◆ **What the task requires**
Which lines of the entries below include "level"? List them all.

◆ **Provided information**

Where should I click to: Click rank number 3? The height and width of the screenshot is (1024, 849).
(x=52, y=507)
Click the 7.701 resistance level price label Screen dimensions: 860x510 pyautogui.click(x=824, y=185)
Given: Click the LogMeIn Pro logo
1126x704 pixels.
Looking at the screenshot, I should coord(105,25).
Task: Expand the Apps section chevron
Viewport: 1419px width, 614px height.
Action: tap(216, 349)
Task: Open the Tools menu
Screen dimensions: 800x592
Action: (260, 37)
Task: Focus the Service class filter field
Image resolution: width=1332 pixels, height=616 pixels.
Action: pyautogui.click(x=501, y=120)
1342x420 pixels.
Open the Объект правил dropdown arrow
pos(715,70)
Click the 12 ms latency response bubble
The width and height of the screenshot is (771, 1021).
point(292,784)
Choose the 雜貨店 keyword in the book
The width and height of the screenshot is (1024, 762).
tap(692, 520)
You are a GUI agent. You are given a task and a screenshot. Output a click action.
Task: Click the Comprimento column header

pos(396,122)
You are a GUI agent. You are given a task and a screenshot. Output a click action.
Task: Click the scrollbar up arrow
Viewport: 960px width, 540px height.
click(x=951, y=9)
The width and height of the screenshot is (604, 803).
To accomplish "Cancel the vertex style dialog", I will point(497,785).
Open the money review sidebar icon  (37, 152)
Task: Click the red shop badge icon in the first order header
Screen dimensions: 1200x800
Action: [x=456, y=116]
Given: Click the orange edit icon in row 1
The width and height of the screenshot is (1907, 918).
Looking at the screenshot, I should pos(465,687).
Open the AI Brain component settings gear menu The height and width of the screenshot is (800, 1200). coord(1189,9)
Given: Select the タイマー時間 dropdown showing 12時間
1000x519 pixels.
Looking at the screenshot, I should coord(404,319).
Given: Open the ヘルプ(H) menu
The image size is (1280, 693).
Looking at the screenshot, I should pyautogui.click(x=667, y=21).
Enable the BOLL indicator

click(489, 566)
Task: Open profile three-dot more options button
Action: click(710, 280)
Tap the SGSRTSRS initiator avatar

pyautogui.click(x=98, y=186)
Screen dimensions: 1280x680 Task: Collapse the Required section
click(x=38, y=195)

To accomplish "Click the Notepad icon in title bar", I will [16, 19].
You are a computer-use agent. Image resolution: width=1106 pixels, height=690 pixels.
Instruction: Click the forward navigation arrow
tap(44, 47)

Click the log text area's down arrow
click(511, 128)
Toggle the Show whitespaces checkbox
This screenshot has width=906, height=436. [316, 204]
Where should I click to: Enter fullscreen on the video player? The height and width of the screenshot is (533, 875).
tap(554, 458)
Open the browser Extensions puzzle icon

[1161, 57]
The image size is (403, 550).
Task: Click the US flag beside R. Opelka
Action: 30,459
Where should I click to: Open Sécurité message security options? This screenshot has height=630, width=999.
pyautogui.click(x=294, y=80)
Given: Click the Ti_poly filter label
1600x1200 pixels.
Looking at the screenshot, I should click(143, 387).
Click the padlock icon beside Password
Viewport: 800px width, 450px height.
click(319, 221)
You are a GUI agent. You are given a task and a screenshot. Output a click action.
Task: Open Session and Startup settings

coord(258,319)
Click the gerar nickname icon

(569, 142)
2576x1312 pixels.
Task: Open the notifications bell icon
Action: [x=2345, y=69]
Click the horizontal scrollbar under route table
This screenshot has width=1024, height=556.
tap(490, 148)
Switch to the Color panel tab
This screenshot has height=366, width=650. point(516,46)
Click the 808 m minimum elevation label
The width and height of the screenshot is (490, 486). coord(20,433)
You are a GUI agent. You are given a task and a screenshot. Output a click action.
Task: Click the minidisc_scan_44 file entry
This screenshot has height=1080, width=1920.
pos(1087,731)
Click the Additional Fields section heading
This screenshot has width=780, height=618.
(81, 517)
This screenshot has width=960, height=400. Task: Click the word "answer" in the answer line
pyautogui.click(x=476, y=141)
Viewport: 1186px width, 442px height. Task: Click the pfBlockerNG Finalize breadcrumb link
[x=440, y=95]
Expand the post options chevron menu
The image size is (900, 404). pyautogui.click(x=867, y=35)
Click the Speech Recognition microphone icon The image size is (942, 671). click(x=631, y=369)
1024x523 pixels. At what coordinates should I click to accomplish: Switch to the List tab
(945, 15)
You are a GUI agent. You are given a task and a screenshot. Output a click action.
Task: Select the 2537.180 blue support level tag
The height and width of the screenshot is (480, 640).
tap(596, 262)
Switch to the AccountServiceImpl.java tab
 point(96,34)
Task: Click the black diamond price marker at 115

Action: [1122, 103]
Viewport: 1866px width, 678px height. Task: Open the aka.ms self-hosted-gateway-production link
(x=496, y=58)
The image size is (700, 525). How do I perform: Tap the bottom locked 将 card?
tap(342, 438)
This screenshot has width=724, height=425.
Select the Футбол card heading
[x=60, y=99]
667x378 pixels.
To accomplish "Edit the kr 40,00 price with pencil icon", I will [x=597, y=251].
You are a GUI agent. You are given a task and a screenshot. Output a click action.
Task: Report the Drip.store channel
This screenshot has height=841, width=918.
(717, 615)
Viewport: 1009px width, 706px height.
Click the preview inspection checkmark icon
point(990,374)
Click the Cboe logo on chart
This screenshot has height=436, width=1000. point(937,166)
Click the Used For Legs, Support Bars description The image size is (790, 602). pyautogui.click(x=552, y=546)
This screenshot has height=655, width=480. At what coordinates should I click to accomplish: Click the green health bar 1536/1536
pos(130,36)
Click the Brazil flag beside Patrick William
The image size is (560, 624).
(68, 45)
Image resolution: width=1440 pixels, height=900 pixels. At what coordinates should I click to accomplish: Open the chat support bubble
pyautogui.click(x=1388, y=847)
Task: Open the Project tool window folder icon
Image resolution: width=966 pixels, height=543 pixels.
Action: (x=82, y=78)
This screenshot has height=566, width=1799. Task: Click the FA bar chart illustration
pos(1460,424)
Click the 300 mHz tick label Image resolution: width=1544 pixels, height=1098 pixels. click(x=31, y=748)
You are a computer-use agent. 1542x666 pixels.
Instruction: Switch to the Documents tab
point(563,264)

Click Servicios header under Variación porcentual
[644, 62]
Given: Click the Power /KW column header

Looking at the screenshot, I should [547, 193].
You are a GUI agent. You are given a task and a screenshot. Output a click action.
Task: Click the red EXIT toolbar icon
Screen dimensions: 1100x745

◆ **Answer to this task**
Click the 7.701 resistance level price label Screen dimensions: 860x510 pyautogui.click(x=824, y=185)
Task: Select the 2537.180 blue support level tag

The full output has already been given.